**Entries**
○ ○ ○ ○

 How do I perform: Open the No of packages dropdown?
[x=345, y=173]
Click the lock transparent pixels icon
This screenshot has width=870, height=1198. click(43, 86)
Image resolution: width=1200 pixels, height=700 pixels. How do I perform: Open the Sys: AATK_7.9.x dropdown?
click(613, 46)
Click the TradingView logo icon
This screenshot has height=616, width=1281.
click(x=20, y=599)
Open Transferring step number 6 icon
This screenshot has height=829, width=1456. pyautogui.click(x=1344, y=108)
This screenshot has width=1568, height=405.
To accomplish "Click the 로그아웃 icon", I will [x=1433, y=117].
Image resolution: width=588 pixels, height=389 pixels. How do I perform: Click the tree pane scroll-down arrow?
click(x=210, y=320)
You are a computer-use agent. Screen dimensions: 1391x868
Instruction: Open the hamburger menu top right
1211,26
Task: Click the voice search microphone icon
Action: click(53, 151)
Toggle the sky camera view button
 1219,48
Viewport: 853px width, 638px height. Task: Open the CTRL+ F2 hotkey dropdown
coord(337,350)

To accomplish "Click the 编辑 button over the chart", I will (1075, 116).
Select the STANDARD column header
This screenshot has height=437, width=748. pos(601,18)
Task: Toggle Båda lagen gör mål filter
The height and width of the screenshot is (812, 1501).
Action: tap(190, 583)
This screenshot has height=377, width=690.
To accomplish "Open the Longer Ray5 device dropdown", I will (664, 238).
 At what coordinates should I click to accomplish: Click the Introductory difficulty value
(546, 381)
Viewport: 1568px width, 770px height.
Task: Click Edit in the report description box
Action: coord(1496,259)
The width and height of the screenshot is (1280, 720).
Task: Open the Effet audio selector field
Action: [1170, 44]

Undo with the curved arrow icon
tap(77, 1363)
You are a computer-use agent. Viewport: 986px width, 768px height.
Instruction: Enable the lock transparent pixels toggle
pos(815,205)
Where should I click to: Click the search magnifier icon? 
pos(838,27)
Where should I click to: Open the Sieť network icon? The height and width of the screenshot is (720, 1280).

○ ○ ○ ○

Copy the lines above word for word.

**Completed exercise**
 How do I perform: Open the No of packages dropdown?
[x=345, y=173]
Click the lock transparent pixels icon
This screenshot has width=870, height=1198. click(43, 86)
Image resolution: width=1200 pixels, height=700 pixels. How do I perform: Open the Sys: AATK_7.9.x dropdown?
click(613, 46)
Click the TradingView logo icon
This screenshot has height=616, width=1281.
click(x=20, y=599)
Open Transferring step number 6 icon
This screenshot has height=829, width=1456. pyautogui.click(x=1344, y=108)
This screenshot has width=1568, height=405.
To accomplish "Click the 로그아웃 icon", I will [x=1433, y=117].
Image resolution: width=588 pixels, height=389 pixels. How do I perform: Click the tree pane scroll-down arrow?
click(x=210, y=320)
You are a computer-use agent. Screen dimensions: 1391x868
Instruction: Open the hamburger menu top right
1211,26
Task: Click the voice search microphone icon
Action: click(53, 151)
Toggle the sky camera view button
 1219,48
Viewport: 853px width, 638px height. Task: Open the CTRL+ F2 hotkey dropdown
coord(337,350)

To accomplish "Click the 编辑 button over the chart", I will (1075, 116).
Select the STANDARD column header
This screenshot has height=437, width=748. pos(601,18)
Task: Toggle Båda lagen gör mål filter
The height and width of the screenshot is (812, 1501).
Action: tap(190, 583)
This screenshot has height=377, width=690.
To accomplish "Open the Longer Ray5 device dropdown", I will (664, 238).
 At what coordinates should I click to accomplish: Click the Introductory difficulty value
(546, 381)
Viewport: 1568px width, 770px height.
Task: Click Edit in the report description box
Action: coord(1496,259)
The width and height of the screenshot is (1280, 720).
Task: Open the Effet audio selector field
Action: [1170, 44]

Undo with the curved arrow icon
tap(77, 1363)
You are a computer-use agent. Viewport: 986px width, 768px height.
Instruction: Enable the lock transparent pixels toggle
pos(815,205)
Where should I click to: Click the search magnifier icon? 
pos(838,27)
Where should I click to: Open the Sieť network icon? The height and width of the screenshot is (720, 1280).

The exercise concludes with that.